Friday, August 18, 2006
I started a new blog just on AI theory
Labels: AI
Monday, August 14, 2006
Indie Game Development, AI in games
I spent a few years doing AI game development at Angel Studios (2 Nintendo games, prototype networked PC hovercraft game, and a VR system for Disney) and although I have been working more on 'practical' AI applications since moving to Sedona 7 years ago, I still have a keen interest in gaming and AI for games. A few years ago I thought of setting up a cooperative game development community for fun and maybe some profit, but my consulting business keeps me too busy, at least for now. Another thing that keeps me from making a large investment in an independent game making co-op is thinking how much money was spent writing commercial games at Angel Studios: teams with dozens of professional artists, programmers, a few musicians, etc. are expensive. That said, game AI programming is great fun and surprisingly difficult.
Thursday, August 10, 2006
OpenCyc 1.0, AI in general
To me, AI is all about writing software that makes decisions given uncertain and sometimes contradictory information. AI is about modeling problem domains and working both within that model and changing the model as new information becomes available. AI is about using problem domain models to provide human users with useful, interesting, and unexpected results by matching a model of a user's inquiry. AI is about solving the game of Go: the branching complexity of the game is so great that having perfect information is not enough.
So, a tool like OpenCyc is not really a match to my personal view of what AI development is: Cyc and OpenCyc try to define ontolological knowledge of real world common sense knowledge. I appreciate decades of hard work, and I have myself spent many hours experimenting with earlier versions of OpenCyc - so kudos for the 1.0 delivery.
Still, I tend to view "AI problems" as being problems restricted to narrow domains but still made very difficult or impossible by uncertainty, missing information, and time or memory constraints on algorithms.
Labels: AI, knowledge management
Saturday, August 05, 2006
Yes languages affect our thoughts, even in programming
I was working on some tricky code this morning that builds on some Common Lisp CLOS class libraries. The new code is really orthogonal to the existing functionality and it seemed like a poor idea to merge the new in with the old, especially since the old codebase will probably be used as-is for a while. I decided to start a new module (as defined by physical file organization) that added the new functionality to the existing classes as generic methods. The new module stays small, and anyone needing to use the original codebase is not confused with extra code for functionality that they do not need.
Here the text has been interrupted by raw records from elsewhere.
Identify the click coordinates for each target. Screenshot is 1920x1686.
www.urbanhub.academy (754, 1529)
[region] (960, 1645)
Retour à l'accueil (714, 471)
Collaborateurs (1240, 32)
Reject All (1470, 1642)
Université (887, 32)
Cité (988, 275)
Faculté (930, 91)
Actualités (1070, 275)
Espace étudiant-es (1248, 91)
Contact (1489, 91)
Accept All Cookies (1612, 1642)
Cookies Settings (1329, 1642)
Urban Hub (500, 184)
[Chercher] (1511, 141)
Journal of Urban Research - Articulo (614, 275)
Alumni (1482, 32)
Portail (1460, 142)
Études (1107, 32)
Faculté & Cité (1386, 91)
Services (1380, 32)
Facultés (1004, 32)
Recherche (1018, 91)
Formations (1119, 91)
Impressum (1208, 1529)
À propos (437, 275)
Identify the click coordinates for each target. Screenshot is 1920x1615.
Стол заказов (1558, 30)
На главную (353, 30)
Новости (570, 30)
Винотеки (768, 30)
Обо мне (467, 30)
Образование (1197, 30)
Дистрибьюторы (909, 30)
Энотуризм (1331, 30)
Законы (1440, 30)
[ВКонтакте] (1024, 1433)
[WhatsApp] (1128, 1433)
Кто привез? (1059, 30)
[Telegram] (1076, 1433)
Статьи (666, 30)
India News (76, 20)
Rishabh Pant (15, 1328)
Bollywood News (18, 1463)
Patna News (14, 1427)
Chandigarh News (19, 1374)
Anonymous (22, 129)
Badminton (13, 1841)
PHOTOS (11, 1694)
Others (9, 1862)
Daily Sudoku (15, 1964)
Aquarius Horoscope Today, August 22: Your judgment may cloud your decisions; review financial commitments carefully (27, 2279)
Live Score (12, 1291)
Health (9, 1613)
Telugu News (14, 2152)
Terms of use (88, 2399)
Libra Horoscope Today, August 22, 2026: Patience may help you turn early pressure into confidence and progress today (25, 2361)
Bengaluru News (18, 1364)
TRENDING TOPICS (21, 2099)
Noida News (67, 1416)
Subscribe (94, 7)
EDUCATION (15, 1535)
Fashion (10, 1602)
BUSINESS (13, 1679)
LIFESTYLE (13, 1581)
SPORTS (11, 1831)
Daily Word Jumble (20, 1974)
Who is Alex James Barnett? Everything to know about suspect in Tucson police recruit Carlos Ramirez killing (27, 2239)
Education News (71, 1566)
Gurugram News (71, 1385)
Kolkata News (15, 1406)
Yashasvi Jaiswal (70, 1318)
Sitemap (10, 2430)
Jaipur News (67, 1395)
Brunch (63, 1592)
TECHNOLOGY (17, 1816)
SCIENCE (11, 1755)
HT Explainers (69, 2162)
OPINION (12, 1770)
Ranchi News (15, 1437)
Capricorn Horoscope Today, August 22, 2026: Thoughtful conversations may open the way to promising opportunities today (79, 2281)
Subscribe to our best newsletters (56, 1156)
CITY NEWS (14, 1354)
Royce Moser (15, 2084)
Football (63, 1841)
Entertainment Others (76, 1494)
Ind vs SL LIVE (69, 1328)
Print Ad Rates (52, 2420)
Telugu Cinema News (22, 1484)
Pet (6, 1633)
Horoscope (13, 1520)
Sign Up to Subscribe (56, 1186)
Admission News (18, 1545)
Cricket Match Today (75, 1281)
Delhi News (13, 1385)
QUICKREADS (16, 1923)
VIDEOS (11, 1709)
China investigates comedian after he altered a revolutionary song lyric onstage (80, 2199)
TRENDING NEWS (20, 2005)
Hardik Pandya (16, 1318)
In Ruby, I like to do the same sort of thing: have different modules (as defined by physical file organization) where new orthogonal functionality is added by defining new methods to existing classes in new file modules.
In Java (and other languages), you can always use Aspect-oriented programming (AOP) to add new orthogonal behavior to class libraries, but, to be honest, I dislike AOP - this is not the fault of AOP per se, but because I have only used AOP with Java.
Thursday, May 25, 2006
New PowerLoom site
Labels: AI, knowledge management
Tuesday, May 09, 2006
Integrating a semantic network with a reasoning system
Labels: AI, knowledge management, Lisp
Friday, February 24, 2006
Wonderful mix of functional and logic programming
I mostly use object oriented programming (Java, Ruby, Smalltalk, and Common Lisp's CLOS) so it is healthy to switch to a functional programming style if only for research and learning projects. Anyway, this is an awesome book.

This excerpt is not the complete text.